## [Excerpted passage]
╭──

HEALTH CARE/Joan Retsinas

Awaiting the Right Time

Astrologists chart the planets, searching for the optimum alignment. If we act at that propitious moment, we succeed. If not, we fail. Even people who profess to scorn astrology often scan their daily horoscope for a green light.

Policy-makers sometimes sound like astrologers, explaining that “the time is not right” for action.

At first glance, the times don’t seem propitious for Uncle Sam to institute national health insurance.

On the economic front, the question is no longer: Are we in a recession. The question is: How deep the recession? Gas, food, utilities—the costs have soared. Unemployment is up. Many Americans have lost their homes. Still others are drowning in debt. Pollyanna would be hard-pressed to find a glad tiding.

At the same time, even while Uncle Sam spends billions overseas, revenue is down. The national debt has reached its highest point ever. And state governments—the minions of Uncle Sam—also face the unhappy confluence of two graphs: rising costs (governments pay for gas, food, and utilities, just like taxpayers), balanced by decreasing tax revenue.

╰──

## [Your goal]
Continue the health care column above, starting right after its last sentence about state governments' rising costs and falling tax revenue.

## [Supplied entries]
╭──

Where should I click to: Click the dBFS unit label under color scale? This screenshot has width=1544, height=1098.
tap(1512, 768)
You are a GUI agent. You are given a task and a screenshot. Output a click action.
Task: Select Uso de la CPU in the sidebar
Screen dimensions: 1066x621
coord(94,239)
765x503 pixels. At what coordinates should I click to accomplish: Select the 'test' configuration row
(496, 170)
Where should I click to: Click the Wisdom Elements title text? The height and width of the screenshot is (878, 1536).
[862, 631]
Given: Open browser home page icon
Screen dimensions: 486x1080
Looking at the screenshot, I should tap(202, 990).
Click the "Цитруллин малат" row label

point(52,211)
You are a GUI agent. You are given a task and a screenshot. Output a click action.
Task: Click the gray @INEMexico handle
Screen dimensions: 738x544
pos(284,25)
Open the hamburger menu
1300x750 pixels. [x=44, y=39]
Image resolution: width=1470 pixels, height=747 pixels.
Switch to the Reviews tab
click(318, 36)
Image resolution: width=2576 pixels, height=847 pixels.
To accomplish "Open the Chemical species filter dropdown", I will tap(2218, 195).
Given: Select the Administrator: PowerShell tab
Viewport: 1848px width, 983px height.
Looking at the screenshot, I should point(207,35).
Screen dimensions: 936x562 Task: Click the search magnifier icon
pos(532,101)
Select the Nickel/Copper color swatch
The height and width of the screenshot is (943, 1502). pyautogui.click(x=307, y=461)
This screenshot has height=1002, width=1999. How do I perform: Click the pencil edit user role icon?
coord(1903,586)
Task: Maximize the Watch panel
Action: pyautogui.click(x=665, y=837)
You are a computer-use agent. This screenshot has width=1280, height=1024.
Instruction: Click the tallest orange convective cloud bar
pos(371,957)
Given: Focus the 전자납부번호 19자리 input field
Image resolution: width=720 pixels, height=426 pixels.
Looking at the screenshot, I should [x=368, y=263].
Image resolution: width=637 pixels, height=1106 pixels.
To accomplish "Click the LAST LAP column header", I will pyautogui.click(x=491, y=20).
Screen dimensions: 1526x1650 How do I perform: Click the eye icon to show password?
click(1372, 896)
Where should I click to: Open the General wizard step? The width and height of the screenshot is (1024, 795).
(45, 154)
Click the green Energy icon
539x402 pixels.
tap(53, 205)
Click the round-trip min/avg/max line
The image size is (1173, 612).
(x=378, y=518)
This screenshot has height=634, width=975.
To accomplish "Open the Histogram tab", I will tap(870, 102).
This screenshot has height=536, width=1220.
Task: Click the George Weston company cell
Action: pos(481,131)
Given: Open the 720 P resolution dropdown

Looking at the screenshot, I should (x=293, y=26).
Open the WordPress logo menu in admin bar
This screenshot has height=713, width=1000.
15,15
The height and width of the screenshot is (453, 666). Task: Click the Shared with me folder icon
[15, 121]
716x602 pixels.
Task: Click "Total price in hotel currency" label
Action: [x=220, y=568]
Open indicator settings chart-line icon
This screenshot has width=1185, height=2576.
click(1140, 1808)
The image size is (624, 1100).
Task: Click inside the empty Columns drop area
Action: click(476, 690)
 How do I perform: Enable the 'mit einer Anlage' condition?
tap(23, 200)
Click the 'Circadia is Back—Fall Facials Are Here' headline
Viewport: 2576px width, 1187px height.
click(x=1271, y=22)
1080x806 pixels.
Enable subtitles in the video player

╰──

## [Your response]
But, unlike Uncle Sam, many states cannot go into debt. States have two choices. States can raise taxes—an unpopular course when citizens are struggling to pay their rising bills. Or states can cut services—another unpopular course in a recession, when more people need public services.

Pollyanna wouldn’t even fake optimism.

So a new administration and a new Congress can—indeed, might—decide to delay discussion of national health insurance, to put it on a policy back burner, awaiting an economic upswing, as well as an end to our crippling (financial and personal) entanglements abroad.

Don’t buy that argument.

The time for national health insurance is now—regardless of the glum indicators.

Here are reasons.

First, more people need health insurance. During near-full employment, 44 million Americans had no insurance; as layoffs mount, the census of the uninsured is mounting. Soon we will have more people relying on a porous, fragmented safety net of public clinics and hospitals. (A decade of governmental neglect has dismantled much of that system.) People who need care won’t get it. Consider the consequences: more unvaccinated children; more people suffering complications of untreated asthma, diabetes, heart disease; higher mortality rates. Without an infusion of money, states will not be able to pick up the slack. Indeed, states are struggling to hold the line.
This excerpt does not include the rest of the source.